KUTIPAN TEKS ->

··········

Antipartai,
Antidemokrasi?
Sunni Tanuwidjaja, PENELITI CSIS
SUMBER : KOMPAS, 14 Maret 2012
Sentimen negatif dan ketidakpercayaan
terhadap partai politik sudah menjadi fenomena umum yang tidak hanya menjadi
tema pemberitaan media. Hari ini kekecewaan masyarakat terhadap kinerja partai
sudah sangat tinggi.
Menurut survei Centre for Strategic and International
Studies (CSIS), Januari 2012, hanya seperlima masyarakat Indonesia yang
beranggapan bahwa kinerja parpol baik. Penilaian terhadap DPR yang anggotanya
adalah politisi dari berbagai partai juga sama buruknya.
Sentimen negatif terhadap partai juga
terindikasi dari dukungan elektoral parpol, di mana tidak ada satu pun partai
yang berhasil mempertahankan besaran dukungan yang sama dengan Pemilu 2009.
Lebih jelas lagi, ada hampir setengah dari pemilih yang hari ini bingung
menentukan partai mana yang harus mereka pilih, terlepas dari banyaknya pilihan
partai yang tersedia. Ini menunjukkan, meski demokrasi membuka ruang bagi
munculnya berbagai pilihan politik, pilihan yang tersedia dipersepsikan minim
kualitas.
Jika kita melihat hasil dari tiga pemilu
pascareformasi, dukungan terhadap partai-partai besar semakin turun dan sebaran
dukungan terhadap berbagai partai semakin merata. Misalnya, pada Pemilu 1999
dukungan terhadap sembilan partai terbesar mencapai 91,64 persen, tetapi pada
Pemilu 2009 tinggal 81,70 persen. Lebih jelas lagi, total dukungan terhadap
partai yang memperoleh suara di atas 5 persen mencapai 86,69 persen pada Pemilu
1999, tetapi turun menjadi 68,53 persen pada Pemilu 2009.
Ini berarti bahwa semakin hari masyarakat
yang kecewa terhadap partai semakin terbuka untuk mencoba memilih partai
alternatif sekalipun partai-partai tersebut tak berpeluang menang dalam pemilu.
Sejalan dengan itu, tingkat partisipasi dalam pemilu legislatif yang semakin
menurun juga menunjukkan semakin melemahnya kepercayaan terhadap partai yang
adalah kontestan dari pemilu tersebut.

··········

MATERI YANG DITAMPILKAN ->

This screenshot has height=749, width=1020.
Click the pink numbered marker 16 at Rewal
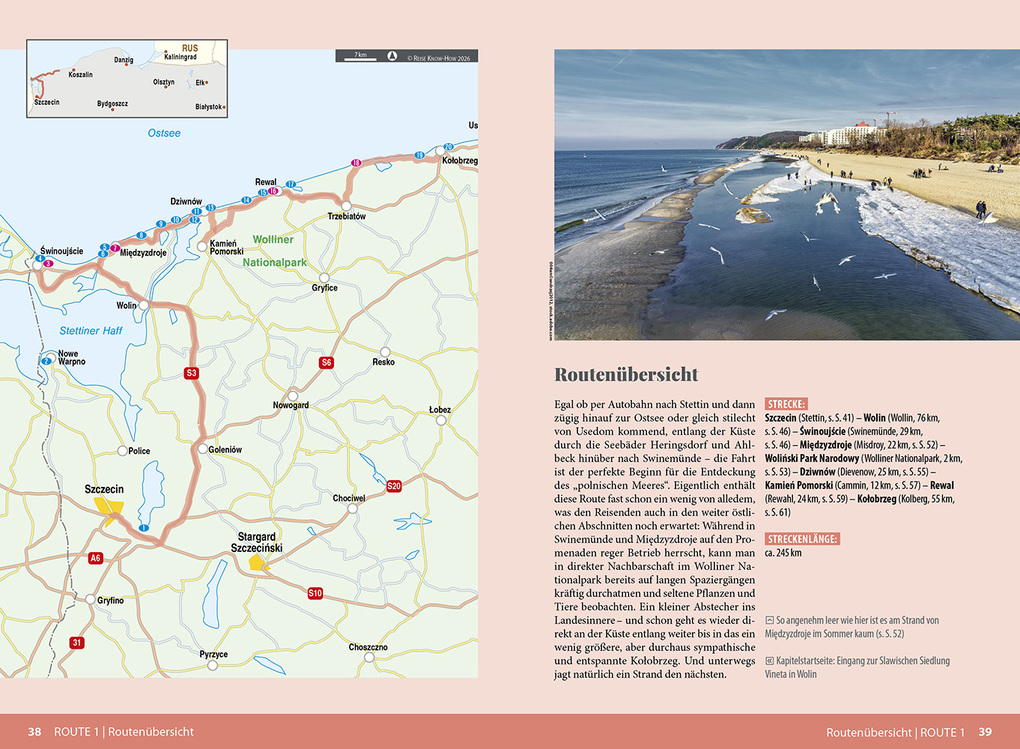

··········

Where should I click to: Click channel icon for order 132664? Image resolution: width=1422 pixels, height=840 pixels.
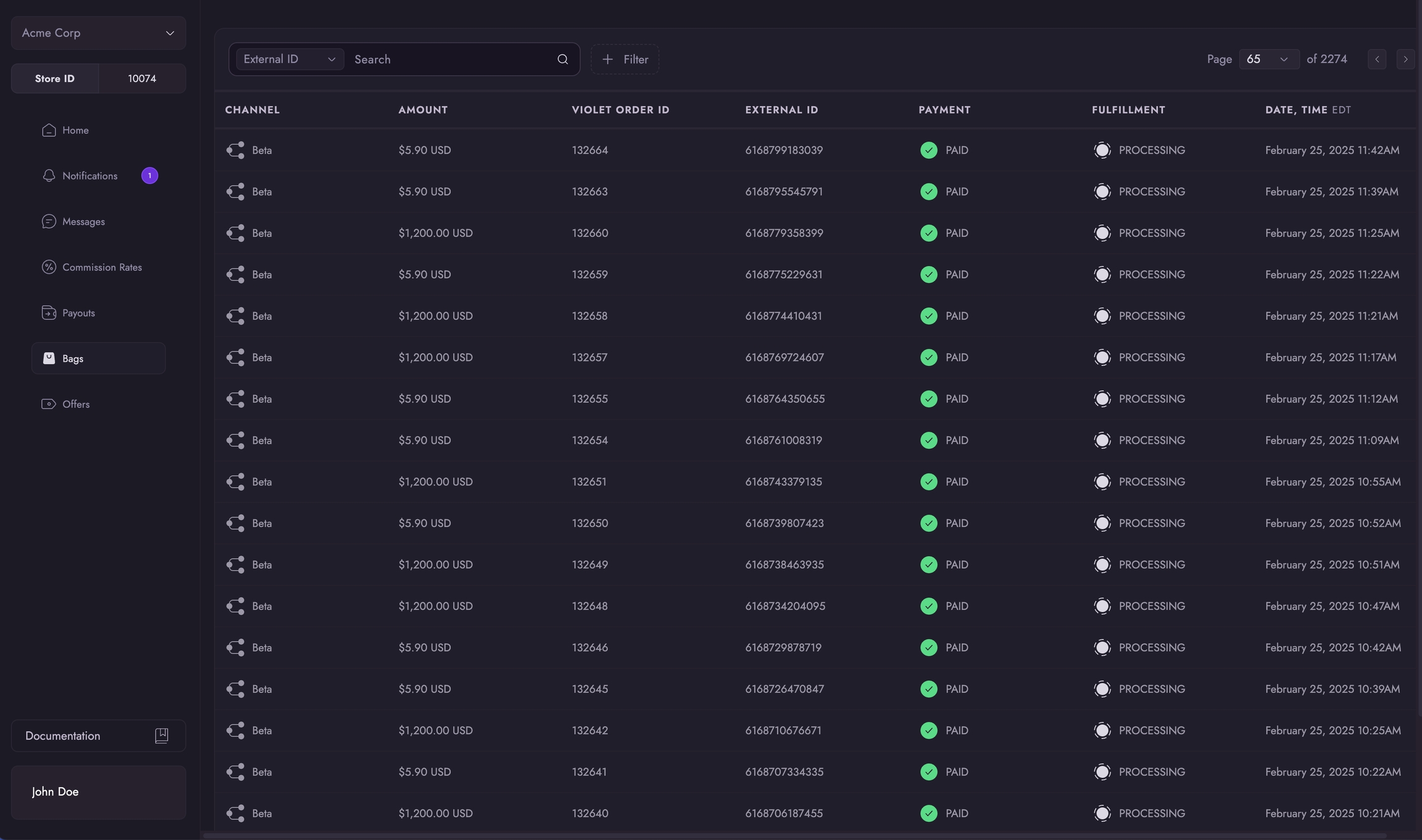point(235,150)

··········

TANTANGAN ->
(a) Kembalikan bagian tulisan tentang partai politik dari "Sunni Tanuwidjaja, PENELITI" sampai "sudah sangat tinggi." tanpa mengubah satu kata pun.
(b) Teruskan tulisan tentang partai politik itu, dimulai sesudah kalimat terakhirnya.
Materi tadi tidak perlu dipakai.

JAWABAN TIAP TUGAS ->
(a)
Sunni Tanuwidjaja, PENELITI CSIS
SUMBER : KOMPAS, 14 Maret 2012
Sentimen negatif dan ketidakpercayaan
terhadap partai politik sudah menjadi fenomena umum yang tidak hanya menjadi
tema pemberitaan media. Hari ini kekecewaan masyarakat terhadap kinerja partai
sudah sangat tinggi.

(b)
Sentimen negatif dan ketidakpercayaan
terhadap partai politik tentu bukan sesuatu yang muncul sekejap, melainkan
merupakan suatu proses akumulasi kekecewaan setelah kita melalui tiga kali
pemilu demokratis. Asal muasalnya adalah pada periode awal masa reformasi, di
mana partai gagal menjawab euforia demokrasi, harapan, dan tingkat kepercayaan
rakyat yang begitu tinggi terhadap partai.
Kegagalan ini berimbas pada munculnya
ketidakpercayaan terhadap partai dan membuat masyarakat semakin banyak yang
pragmatis. Rakyat yang pragmatis, seperti juga para politisi, tidak lagi
berpikir panjang. Mereka tak lagi percaya janji-janji partai.
Situasi ini akhirnya memperkuat pola perilaku
partai yang pragmatis karena hanya dengan berlaku semakin pragmatis mereka bisa
memenuhi permintaan rakyat yang semakin pragmatis pula. Siklus ini terus
berlanjut dan sejalan dengan waktu sentimen negatif terhadap partai yang
dipupuk dengan pragmatisme politik semakin menjalar dan mengakar.
Demokrasi pun Diragukan
Paralel dengan sentimen negatif terhadap
partai adalah munculnya keraguan terhadap demokrasi. Berbagai hasil studi
menunjukkan, dukungan terhadap demokrasi di awal masa reformasi sangat tinggi.
Setelah lebih dari 12 tahun reformasi, sepertinya ada penurunan dukungan
terhadap demokrasi.
Survei CSIS menunjukkan bahwa hari ini hanya setengah
dari masyarakat Indonesia yang setuju demokrasi adalah sistem politik terbaik.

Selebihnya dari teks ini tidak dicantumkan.